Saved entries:
◇ ◇ ◇ ◇

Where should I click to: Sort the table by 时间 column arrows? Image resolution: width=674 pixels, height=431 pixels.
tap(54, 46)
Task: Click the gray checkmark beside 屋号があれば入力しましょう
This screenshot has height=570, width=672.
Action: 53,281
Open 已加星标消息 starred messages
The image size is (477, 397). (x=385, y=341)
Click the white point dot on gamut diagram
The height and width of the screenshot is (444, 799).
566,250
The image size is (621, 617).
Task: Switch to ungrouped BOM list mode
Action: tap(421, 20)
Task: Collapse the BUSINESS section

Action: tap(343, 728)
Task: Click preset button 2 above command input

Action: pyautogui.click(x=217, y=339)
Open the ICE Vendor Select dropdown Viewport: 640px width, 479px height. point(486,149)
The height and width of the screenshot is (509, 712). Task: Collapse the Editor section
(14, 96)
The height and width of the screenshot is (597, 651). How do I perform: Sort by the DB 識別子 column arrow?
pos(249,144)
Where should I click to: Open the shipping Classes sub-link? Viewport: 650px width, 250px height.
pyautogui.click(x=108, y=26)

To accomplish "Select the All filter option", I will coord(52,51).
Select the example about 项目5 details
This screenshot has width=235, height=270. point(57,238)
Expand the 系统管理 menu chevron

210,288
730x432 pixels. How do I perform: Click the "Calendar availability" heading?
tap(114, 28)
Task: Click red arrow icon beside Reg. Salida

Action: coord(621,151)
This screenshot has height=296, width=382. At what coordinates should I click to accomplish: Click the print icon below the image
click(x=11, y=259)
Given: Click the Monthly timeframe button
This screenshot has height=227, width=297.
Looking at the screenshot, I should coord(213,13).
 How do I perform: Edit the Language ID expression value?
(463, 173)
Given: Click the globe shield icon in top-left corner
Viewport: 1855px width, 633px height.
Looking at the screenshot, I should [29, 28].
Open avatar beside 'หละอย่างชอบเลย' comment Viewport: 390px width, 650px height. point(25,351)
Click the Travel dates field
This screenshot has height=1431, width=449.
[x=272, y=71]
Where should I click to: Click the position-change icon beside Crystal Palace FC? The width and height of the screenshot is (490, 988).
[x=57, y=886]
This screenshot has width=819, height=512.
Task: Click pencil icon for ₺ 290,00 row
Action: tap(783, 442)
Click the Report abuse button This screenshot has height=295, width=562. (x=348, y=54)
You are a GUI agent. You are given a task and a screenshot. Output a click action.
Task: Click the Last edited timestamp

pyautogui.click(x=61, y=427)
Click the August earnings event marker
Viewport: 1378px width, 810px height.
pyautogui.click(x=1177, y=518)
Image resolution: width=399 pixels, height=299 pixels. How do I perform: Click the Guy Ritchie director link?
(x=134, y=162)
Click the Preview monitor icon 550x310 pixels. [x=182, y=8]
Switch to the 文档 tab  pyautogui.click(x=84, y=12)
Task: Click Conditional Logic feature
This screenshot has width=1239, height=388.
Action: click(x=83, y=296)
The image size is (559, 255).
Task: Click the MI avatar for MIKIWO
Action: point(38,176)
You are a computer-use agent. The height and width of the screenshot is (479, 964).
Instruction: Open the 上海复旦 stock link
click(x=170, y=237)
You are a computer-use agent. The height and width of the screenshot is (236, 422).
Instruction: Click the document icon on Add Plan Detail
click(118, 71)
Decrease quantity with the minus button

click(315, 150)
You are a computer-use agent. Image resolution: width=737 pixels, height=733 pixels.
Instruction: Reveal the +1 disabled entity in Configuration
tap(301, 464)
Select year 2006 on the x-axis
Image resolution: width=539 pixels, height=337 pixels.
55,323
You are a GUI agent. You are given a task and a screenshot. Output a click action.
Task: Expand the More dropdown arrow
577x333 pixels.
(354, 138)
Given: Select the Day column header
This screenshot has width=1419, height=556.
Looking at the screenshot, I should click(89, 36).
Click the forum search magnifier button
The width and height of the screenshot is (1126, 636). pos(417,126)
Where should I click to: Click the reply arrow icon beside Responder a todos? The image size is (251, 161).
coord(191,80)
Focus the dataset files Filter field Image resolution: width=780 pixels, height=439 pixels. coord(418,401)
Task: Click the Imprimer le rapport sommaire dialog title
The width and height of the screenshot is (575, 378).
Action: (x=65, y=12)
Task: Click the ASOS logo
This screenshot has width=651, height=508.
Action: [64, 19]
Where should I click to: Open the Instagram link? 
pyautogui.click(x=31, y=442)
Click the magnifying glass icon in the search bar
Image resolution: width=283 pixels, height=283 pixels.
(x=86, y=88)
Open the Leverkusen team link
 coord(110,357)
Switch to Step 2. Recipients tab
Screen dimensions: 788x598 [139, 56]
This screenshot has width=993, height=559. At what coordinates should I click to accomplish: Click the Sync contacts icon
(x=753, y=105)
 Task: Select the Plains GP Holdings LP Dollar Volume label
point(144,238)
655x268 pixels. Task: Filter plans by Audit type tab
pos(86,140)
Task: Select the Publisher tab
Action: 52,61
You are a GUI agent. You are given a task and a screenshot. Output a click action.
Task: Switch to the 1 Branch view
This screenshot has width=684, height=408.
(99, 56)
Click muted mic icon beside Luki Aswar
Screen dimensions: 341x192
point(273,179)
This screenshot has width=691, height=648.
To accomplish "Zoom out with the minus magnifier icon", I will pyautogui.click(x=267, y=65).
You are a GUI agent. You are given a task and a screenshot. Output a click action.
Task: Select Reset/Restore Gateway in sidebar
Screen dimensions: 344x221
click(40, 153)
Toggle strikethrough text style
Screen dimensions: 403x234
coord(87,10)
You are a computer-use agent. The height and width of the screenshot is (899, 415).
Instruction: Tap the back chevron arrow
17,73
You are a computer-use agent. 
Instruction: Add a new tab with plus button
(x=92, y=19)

◇ ◇ ◇ ◇

■ WHAT TO PRODUCE: Exactly as they appear, restate all of the entries.

■ THE ANSWER:
Where should I click to: Sort the table by 时间 column arrows? Image resolution: width=674 pixels, height=431 pixels.
tap(54, 46)
Task: Click the gray checkmark beside 屋号があれば入力しましょう
This screenshot has height=570, width=672.
Action: 53,281
Open 已加星标消息 starred messages
The image size is (477, 397). (x=385, y=341)
Click the white point dot on gamut diagram
The height and width of the screenshot is (444, 799).
566,250
The image size is (621, 617).
Task: Switch to ungrouped BOM list mode
Action: tap(421, 20)
Task: Collapse the BUSINESS section

Action: tap(343, 728)
Task: Click preset button 2 above command input

Action: pyautogui.click(x=217, y=339)
Open the ICE Vendor Select dropdown Viewport: 640px width, 479px height. point(486,149)
The height and width of the screenshot is (509, 712). Task: Collapse the Editor section
(14, 96)
The height and width of the screenshot is (597, 651). How do I perform: Sort by the DB 識別子 column arrow?
pos(249,144)
Where should I click to: Open the shipping Classes sub-link? Viewport: 650px width, 250px height.
pyautogui.click(x=108, y=26)

To accomplish "Select the All filter option", I will coord(52,51).
Select the example about 项目5 details
This screenshot has width=235, height=270. point(57,238)
Expand the 系统管理 menu chevron

210,288
730x432 pixels. How do I perform: Click the "Calendar availability" heading?
tap(114, 28)
Task: Click red arrow icon beside Reg. Salida

Action: coord(621,151)
This screenshot has height=296, width=382. At what coordinates should I click to accomplish: Click the print icon below the image
click(x=11, y=259)
Given: Click the Monthly timeframe button
This screenshot has height=227, width=297.
Looking at the screenshot, I should coord(213,13).
 How do I perform: Edit the Language ID expression value?
(463, 173)
Given: Click the globe shield icon in top-left corner
Viewport: 1855px width, 633px height.
Looking at the screenshot, I should [29, 28].
Open avatar beside 'หละอย่างชอบเลย' comment Viewport: 390px width, 650px height. point(25,351)
Click the Travel dates field
This screenshot has height=1431, width=449.
[x=272, y=71]
Where should I click to: Click the position-change icon beside Crystal Palace FC? The width and height of the screenshot is (490, 988).
[x=57, y=886]
This screenshot has width=819, height=512.
Task: Click pencil icon for ₺ 290,00 row
Action: tap(783, 442)
Click the Report abuse button This screenshot has height=295, width=562. (x=348, y=54)
You are a GUI agent. You are given a task and a screenshot. Output a click action.
Task: Click the Last edited timestamp

pyautogui.click(x=61, y=427)
Click the August earnings event marker
Viewport: 1378px width, 810px height.
pyautogui.click(x=1177, y=518)
Image resolution: width=399 pixels, height=299 pixels. How do I perform: Click the Guy Ritchie director link?
(x=134, y=162)
Click the Preview monitor icon 550x310 pixels. [x=182, y=8]
Switch to the 文档 tab  pyautogui.click(x=84, y=12)
Task: Click Conditional Logic feature
This screenshot has width=1239, height=388.
Action: click(x=83, y=296)
The image size is (559, 255).
Task: Click the MI avatar for MIKIWO
Action: point(38,176)
You are a computer-use agent. The height and width of the screenshot is (479, 964).
Instruction: Open the 上海复旦 stock link
click(x=170, y=237)
You are a computer-use agent. The height and width of the screenshot is (236, 422).
Instruction: Click the document icon on Add Plan Detail
click(118, 71)
Decrease quantity with the minus button

click(315, 150)
You are a computer-use agent. Image resolution: width=737 pixels, height=733 pixels.
Instruction: Reveal the +1 disabled entity in Configuration
tap(301, 464)
Select year 2006 on the x-axis
Image resolution: width=539 pixels, height=337 pixels.
55,323
You are a GUI agent. You are given a task and a screenshot. Output a click action.
Task: Expand the More dropdown arrow
577x333 pixels.
(354, 138)
Given: Select the Day column header
This screenshot has width=1419, height=556.
Looking at the screenshot, I should click(89, 36).
Click the forum search magnifier button
The width and height of the screenshot is (1126, 636). pos(417,126)
Where should I click to: Click the reply arrow icon beside Responder a todos? The image size is (251, 161).
coord(191,80)
Focus the dataset files Filter field Image resolution: width=780 pixels, height=439 pixels. coord(418,401)
Task: Click the Imprimer le rapport sommaire dialog title
The width and height of the screenshot is (575, 378).
Action: (x=65, y=12)
Task: Click the ASOS logo
This screenshot has width=651, height=508.
Action: [64, 19]
Where should I click to: Open the Instagram link? 
pyautogui.click(x=31, y=442)
Click the magnifying glass icon in the search bar
Image resolution: width=283 pixels, height=283 pixels.
(x=86, y=88)
Open the Leverkusen team link
 coord(110,357)
Switch to Step 2. Recipients tab
Screen dimensions: 788x598 [139, 56]
This screenshot has width=993, height=559. At what coordinates should I click to accomplish: Click the Sync contacts icon
(x=753, y=105)
 Task: Select the Plains GP Holdings LP Dollar Volume label
point(144,238)
655x268 pixels. Task: Filter plans by Audit type tab
pos(86,140)
Task: Select the Publisher tab
Action: 52,61
You are a GUI agent. You are given a task and a screenshot. Output a click action.
Task: Switch to the 1 Branch view
This screenshot has width=684, height=408.
(99, 56)
Click muted mic icon beside Luki Aswar
Screen dimensions: 341x192
point(273,179)
This screenshot has width=691, height=648.
To accomplish "Zoom out with the minus magnifier icon", I will pyautogui.click(x=267, y=65).
You are a GUI agent. You are given a task and a screenshot. Output a click action.
Task: Select Reset/Restore Gateway in sidebar
Screen dimensions: 344x221
click(40, 153)
Toggle strikethrough text style
Screen dimensions: 403x234
coord(87,10)
You are a computer-use agent. The height and width of the screenshot is (899, 415).
Instruction: Tap the back chevron arrow
17,73
You are a computer-use agent. 
Instruction: Add a new tab with plus button
(x=92, y=19)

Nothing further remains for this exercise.